Dall’esdebitazione fallimentare restano esclusi gli obblighi di mantenimento e alimentari e comunque le obbligazioni derivanti da rapporti estranei all’esercizio dell’impresa individuale, nonché i debiti per il risarcimento dei danni da fatto illecito.

Restano salvi, invece, i diritti vantati dai creditori nei confronti di coobbligati e dei fideiussori del debitore fallito.

Il beneficio dell’esdebitazione (istituto introdotto dal decreto legislativo 5/2006) per il fallito persona fisica opera esclusivamente per i debiti residui nei confronti dei creditori concorsuali non soddisfatti.

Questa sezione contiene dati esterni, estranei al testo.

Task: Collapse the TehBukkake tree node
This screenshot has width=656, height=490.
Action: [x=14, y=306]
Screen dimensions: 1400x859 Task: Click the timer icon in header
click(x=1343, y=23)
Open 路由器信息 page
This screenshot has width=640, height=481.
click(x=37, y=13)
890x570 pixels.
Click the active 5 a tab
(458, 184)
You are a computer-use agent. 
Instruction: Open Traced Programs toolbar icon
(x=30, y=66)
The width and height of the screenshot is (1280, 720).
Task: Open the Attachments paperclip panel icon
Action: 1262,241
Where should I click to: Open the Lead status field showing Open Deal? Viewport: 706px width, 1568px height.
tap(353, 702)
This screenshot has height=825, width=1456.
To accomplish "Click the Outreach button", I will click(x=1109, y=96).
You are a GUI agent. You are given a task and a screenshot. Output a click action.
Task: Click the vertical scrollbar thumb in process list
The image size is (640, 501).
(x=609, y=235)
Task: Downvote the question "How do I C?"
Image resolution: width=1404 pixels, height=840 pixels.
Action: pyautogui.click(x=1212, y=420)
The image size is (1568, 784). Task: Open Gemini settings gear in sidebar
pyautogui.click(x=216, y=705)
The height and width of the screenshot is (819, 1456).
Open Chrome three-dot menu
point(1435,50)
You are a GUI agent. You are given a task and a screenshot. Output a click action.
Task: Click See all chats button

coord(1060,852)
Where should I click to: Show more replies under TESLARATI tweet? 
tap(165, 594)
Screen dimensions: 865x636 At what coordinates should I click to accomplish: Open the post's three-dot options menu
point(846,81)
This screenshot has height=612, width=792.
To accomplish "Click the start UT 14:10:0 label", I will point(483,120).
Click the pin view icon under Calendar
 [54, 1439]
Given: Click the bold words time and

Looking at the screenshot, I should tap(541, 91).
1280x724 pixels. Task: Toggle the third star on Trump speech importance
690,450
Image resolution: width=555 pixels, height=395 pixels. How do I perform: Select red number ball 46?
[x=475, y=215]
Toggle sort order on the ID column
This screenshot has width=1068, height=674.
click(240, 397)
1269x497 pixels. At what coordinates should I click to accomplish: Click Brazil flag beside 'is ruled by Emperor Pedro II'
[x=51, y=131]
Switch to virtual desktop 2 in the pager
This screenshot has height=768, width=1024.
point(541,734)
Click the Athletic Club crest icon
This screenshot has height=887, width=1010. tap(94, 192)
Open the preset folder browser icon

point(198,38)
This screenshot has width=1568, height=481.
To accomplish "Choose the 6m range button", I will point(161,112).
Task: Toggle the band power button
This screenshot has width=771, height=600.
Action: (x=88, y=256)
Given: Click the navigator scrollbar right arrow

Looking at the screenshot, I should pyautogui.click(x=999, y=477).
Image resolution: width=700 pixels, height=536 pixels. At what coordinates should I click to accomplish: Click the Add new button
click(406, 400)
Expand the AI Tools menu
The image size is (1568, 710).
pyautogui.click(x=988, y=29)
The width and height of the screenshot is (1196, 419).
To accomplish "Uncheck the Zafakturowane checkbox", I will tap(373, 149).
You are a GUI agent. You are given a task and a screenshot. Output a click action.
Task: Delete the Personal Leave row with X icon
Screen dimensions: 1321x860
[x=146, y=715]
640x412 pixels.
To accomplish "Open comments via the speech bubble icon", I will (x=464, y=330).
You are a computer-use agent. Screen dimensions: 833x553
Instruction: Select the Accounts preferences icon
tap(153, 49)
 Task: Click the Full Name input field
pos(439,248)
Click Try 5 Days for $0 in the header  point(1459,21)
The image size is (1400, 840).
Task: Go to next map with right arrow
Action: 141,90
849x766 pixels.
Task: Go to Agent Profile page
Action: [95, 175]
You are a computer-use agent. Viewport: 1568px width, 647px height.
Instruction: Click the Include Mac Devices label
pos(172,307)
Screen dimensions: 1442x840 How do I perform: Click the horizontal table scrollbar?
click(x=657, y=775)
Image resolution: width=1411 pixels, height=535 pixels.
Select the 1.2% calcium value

Quindi se la Regione competente per la riscossione della tassa automobilistica e la banca presso cui ha intrattenuto il rapporto di conto corrente non si sono insinuate al passivo, il debito, rappresentato dall’omesso pagamento del bollo per i veicoli utilizzati dalla ditta fallita, nonché lo scoperto di conto corrente, persiste.

Il fallimento non comporta, per il fallito, nè la perdita della capacità giuridica, nè della capacità di agire e, quindi, in linea di principio, potrebbe anche esercitare, dopo il fallimento, una nuova impresa o altra attività di lavoro o professionale. Con beni strettamente personali o con beni altrui o, comunque, forniti da terzi, ove riesca ad ottenere credito, o anche senza beni, o soltanto col proprio lavoro personale, nel caso, ad esempio, di lavoro dipendente.